医療分野にも挑戦し、世界にインパクトを与えたい

―直近の目標や、日本での事業展開、そして長期ビジョンをお聞かせください。

 まもなく別のタイプの製品であるバイオセンサーをリリースします。買収したCardea Bioの製品に、私たちの技術を掛け合わせたセンサーです。さまざまな種類の生物学的病原体を検出でき、例えば、医師が病気や病状を診断するのに役立てられます。2023年の後半にリリース予定で、これが直近で最大のマイルストーンになります。

 当社の磁気センサーやバイオセンサーなどについて、自社製品への活用を検討していただける日本のパートナーを探しています。磁気センサーは電力効率の測定や電子機器用のデバイスとして、またドローンや航空機、鉄道車両向けの電子デバイスとしても応用できます。すでに日本では複数の顧客と製品開発のためのテストをしています。今後はさらに日本でのビジネスを拡大していきたいと考えていますので、2023年中に東京に営業所を開設する予定です。別のラウンドの資金調達も行っていますので、日本の投資家も歓迎しています。

 長期ビジョンの1つは、グラフェンをエレクトロニクスの世界に垂直統合することです。多くの企業がシリコンを使うのと同じように、あるいは化合物半導体を使うのと同じように、グラフェンを使ってデバイスを作ることができるようにしたいです。グラフェンの優れた性能特性やパフォーマンス特性を活かし、シリコン製品に代わるプロセッサーやメモリに応用したいのです。
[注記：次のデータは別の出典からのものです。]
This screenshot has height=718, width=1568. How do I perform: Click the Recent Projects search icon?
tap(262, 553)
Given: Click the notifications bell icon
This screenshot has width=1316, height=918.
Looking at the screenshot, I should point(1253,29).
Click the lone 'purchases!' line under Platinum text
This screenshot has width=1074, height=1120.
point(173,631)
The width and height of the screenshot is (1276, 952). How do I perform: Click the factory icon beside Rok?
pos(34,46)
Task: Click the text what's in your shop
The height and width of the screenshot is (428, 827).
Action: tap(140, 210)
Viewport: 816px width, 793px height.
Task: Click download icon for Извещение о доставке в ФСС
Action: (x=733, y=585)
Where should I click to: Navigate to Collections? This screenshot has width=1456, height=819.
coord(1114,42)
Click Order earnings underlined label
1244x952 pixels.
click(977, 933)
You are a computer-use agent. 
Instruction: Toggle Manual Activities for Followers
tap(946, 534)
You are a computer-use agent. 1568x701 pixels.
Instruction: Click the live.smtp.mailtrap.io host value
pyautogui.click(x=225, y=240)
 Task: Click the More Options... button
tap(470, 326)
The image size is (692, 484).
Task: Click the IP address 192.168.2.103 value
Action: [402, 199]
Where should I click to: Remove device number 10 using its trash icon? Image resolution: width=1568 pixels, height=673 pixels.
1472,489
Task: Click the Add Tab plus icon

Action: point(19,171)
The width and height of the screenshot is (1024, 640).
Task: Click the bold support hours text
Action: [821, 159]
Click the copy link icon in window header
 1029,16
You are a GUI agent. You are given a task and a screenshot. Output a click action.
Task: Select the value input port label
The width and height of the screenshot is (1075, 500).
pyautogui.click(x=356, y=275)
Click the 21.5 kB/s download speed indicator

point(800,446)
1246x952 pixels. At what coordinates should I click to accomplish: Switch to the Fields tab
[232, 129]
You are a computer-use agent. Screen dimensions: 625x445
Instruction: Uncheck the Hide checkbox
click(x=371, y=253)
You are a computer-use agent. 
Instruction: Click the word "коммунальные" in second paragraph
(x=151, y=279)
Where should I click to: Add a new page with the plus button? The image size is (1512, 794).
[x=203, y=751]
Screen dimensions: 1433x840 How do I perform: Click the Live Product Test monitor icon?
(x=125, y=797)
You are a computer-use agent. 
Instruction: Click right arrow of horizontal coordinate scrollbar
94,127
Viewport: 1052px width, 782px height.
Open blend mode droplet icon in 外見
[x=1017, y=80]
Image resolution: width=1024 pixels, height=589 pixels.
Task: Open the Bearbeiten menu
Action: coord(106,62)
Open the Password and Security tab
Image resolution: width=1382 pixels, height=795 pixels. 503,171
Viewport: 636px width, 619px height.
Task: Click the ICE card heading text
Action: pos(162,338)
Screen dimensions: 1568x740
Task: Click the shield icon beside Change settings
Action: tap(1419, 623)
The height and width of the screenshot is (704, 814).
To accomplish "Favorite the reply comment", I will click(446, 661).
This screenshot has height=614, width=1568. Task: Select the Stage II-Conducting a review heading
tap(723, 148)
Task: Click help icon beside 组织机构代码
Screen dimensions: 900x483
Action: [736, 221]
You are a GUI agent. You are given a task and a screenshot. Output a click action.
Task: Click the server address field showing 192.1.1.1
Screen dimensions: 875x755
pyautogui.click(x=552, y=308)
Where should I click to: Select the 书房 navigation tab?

 今、世界の電力の20%がコンピューティングに費やされています。人々はどんどんAIを使い、消費電力は高まる一方です。すべてのシリコンをグラフェンに置き換えたら、コンピューティングに使用される電力量を75%削減することができると考えています。つまり、世界の電力使用量の15%を節約できることになります。これは大きなインパクトです。

 もう1つのバイオセンサーは医師が行う検査において非常に素早く、1分程度で反応を出すことができます。たとえば、早期発見が求められる敗血症は年間1,000万人以上もの命を奪っています。バイオセンサーによって早期発見できれば、多くの命を救える可能性があります。

―最後に日本企業へのメッセージをお願いします。

 日本には半導体などハイテク開発の豊かな歴史があり、私も過去のキャリアでその一端を担いました。私たちは、日本企業と一緒に働きたいと考えています。日本の企業の多くは、最先端技術を生み出し、世界を変えるという点で私たちと同じようなビジョンを持っているはずです。日本にいる素晴らしい経験を持つ企業とのパートナーシップはとても良いものとなるでしょう。